Arlo Belshee coined this style and called it "Disney Line" planning (y'know - like the one-hour wait from this point thing). Arlo has a great video on this sort of approach to planning http://www.youtube.com/watch?v=6t4bZtnnQJA that might be worth a watch.


Just to expand on what Rich said: we try to build products that solve people's problems. We're very focused on making sure additional features solve a lot of people's problems (our feedback forum helps us figure this out: feedback.uservoice.com/forums/1-general-feedback), not just single clients (even if they have a lot of money). It's a lesson we've learned (painfully) several times. So we tend to make our own schedule and try to delight customers with the things we add, rather than rush to keep up with things potential customers have on their shopping list.


We're a SaaS business so I don't think there's much we need to do here. We launch/promote something only when it's ready. The only deadlines we operate on are internal (ex: we need feature X in time for event B).


How many would like to be doing something like this but cannot have customer or product data in third party/"cloud" storage?

Is there anything like Trello that can be run in-house?


A whiteboard and a big pack of colored sticky notes works for this. It might sound simplistic, but it's surprising effective. It's difficult to ignore the big board if you hang it in a public area of the office. Pretty shallow learning curve also helps.

I actually think if you're trying to get people to buy in to a methodology such as this, it's easier to start with a physical board and progress to something like Trello. One step at a time.


It's difficult to ignore the big board if you hang it in a public area of the office

If I have more than one up-vote to give... this would get it. I find people really underestimate the value of a physical board setup. I agree that it's a vastly better starting point than online tools for most teams if they're in the same location.

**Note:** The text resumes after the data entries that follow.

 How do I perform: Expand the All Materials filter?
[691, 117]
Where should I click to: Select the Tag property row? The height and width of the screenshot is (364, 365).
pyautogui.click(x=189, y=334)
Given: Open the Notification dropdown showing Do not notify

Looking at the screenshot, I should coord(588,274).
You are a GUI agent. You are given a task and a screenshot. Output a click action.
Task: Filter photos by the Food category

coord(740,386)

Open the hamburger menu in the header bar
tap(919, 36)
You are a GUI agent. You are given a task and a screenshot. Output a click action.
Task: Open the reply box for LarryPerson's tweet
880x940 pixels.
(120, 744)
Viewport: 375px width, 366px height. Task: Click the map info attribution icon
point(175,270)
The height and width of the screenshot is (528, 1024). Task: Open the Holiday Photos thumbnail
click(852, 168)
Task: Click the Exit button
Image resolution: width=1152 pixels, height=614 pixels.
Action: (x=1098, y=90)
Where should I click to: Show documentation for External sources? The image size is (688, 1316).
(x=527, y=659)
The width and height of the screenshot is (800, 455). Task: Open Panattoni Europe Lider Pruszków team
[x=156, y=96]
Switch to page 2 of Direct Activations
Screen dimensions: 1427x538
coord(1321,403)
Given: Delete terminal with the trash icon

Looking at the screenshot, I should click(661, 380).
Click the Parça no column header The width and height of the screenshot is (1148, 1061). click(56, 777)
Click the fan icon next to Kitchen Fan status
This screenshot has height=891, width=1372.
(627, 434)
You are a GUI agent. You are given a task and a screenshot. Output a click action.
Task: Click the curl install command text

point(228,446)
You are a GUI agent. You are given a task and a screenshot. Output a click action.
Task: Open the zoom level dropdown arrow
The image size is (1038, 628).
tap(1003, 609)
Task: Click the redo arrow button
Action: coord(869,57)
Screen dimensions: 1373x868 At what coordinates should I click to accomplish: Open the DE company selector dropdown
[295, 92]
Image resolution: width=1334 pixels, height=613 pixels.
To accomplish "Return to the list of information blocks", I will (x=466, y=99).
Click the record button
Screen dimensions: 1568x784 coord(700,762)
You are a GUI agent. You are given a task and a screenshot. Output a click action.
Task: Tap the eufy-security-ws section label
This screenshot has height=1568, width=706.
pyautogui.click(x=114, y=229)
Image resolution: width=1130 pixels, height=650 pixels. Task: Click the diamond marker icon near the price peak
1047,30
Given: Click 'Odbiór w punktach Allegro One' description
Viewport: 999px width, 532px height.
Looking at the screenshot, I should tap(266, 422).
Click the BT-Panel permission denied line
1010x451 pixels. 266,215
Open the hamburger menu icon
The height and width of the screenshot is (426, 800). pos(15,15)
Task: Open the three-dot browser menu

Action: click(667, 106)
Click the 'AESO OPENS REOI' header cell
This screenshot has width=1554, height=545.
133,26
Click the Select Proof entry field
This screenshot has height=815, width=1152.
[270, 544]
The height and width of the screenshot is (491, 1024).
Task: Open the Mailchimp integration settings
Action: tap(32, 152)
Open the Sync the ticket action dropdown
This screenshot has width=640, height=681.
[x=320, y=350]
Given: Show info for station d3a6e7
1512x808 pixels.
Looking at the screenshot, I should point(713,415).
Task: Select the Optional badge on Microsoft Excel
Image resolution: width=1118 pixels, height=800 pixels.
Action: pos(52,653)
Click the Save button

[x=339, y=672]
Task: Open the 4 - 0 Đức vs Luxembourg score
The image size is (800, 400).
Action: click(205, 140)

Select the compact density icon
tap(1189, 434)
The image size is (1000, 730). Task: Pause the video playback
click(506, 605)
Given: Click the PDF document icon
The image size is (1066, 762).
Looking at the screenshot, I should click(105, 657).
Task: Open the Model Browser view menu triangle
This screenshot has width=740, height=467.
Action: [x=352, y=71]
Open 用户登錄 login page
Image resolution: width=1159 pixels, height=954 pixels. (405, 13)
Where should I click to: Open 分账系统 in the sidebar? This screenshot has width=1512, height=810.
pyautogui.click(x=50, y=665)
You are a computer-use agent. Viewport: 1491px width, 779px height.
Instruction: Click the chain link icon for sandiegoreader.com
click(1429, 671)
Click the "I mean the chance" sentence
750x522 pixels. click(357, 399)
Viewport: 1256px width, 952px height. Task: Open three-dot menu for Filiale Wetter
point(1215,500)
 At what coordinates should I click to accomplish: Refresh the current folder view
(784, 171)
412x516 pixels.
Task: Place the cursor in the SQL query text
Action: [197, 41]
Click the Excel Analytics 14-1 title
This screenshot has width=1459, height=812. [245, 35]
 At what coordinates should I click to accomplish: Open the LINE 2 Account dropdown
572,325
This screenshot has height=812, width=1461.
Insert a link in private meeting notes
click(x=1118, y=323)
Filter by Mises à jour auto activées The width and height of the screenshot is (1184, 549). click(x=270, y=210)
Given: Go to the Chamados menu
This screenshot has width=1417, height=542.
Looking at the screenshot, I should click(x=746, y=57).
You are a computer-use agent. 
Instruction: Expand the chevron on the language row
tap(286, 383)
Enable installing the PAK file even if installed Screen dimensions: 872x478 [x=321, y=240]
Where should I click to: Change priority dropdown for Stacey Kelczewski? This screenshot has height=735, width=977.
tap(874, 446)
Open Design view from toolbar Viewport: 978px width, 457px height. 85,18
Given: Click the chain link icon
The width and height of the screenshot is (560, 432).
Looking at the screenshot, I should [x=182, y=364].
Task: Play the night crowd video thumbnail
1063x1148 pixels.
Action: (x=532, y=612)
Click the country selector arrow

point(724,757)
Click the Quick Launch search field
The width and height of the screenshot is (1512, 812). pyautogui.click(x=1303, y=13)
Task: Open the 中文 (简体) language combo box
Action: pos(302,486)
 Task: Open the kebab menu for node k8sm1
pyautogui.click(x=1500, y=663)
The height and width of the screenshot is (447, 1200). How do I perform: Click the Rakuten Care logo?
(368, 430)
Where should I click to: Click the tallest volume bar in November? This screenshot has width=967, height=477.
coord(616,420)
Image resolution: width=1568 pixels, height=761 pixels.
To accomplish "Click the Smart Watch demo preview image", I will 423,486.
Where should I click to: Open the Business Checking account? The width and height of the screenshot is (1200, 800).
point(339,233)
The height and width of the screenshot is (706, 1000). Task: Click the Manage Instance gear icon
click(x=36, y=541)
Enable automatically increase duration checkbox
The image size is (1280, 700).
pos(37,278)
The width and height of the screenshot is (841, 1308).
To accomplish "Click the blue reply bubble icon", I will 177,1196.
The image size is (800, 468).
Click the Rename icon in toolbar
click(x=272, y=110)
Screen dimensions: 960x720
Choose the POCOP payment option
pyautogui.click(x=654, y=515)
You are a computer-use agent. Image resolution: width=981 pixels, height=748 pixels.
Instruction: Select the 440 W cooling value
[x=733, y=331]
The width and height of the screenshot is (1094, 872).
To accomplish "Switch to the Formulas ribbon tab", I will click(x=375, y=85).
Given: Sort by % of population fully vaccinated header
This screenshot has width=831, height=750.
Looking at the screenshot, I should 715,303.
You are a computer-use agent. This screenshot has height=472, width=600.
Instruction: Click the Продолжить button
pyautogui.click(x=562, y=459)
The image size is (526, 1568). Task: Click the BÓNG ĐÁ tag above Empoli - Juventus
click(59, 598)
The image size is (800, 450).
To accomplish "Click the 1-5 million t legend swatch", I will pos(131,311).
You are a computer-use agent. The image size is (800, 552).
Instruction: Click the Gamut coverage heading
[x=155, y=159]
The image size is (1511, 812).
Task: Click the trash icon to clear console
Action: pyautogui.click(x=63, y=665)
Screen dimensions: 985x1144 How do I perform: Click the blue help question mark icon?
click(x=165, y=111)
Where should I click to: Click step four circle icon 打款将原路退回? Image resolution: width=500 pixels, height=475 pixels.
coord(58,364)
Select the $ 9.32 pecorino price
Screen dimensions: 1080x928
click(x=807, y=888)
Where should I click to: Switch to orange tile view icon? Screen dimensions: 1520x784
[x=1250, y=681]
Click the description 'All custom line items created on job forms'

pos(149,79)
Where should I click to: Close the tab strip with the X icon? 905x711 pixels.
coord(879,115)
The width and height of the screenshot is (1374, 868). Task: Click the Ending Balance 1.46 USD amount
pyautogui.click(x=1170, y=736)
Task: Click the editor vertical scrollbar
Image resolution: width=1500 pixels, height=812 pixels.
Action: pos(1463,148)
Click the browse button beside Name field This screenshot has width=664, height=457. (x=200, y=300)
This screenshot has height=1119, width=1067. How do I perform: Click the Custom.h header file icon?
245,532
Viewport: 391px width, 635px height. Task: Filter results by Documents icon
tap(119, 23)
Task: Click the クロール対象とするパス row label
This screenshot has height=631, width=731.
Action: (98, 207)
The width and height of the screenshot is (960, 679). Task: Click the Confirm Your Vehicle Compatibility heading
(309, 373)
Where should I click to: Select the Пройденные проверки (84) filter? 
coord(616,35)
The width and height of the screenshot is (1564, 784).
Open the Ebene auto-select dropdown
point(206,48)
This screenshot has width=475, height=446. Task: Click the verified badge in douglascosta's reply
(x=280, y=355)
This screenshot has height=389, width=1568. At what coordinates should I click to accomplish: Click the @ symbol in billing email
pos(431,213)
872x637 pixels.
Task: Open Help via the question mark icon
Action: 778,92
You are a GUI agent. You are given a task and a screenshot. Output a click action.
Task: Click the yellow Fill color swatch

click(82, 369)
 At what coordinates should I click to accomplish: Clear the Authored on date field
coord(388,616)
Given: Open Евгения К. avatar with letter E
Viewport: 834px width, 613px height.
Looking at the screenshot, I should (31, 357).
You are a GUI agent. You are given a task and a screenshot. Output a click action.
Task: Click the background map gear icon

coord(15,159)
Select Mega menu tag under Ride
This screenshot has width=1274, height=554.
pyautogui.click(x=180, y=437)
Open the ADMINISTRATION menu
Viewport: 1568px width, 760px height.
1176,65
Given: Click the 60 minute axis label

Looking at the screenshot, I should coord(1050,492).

We've been using Pivotal, but are about to switch over to Jira completely. Tried Trello. At end of day Trello and Pivotal are lacking 2 key features we need for better predictability in scrum, particularly on enterprise software with many projects: tasks with t-shirt/time estimates, and burndown charts. Without these, the PM team has a hard time estimating a few months out what is possible.


If you're not getting a pretty constant velocity (if you're going the sprint route) or cycle time (the kanban/flow route) then no tool is going to make that happen.

I confidently predict that if Pivotal is not helping you now, Jira will not help you in the future. What needs to change is how the team works, or maybe management's expectations of the team. Not the tool.


agree.. technically the velocity should be constant and more or less is.. but the story estimates still establish the building blocks for this.. a story seems to need tasks and task estimates to make the overall story estimate more accurate. Tasks help to break up activities. alternative is to groom the story of course, then you're left with a larger list of stories to manage however, and taking care of that in turn eats into our PM team's velocity :)


It sounds like your spending a lot of effort on estimating. I'd guess (I'm not there so probably incorrectly :-) that you've got some combination of:

a) stories being too big

b) stories having to much variation in size

c) doing time based estimation rather that relative estimates or story counting.


They are supposed to have a hard time estimating a few months out.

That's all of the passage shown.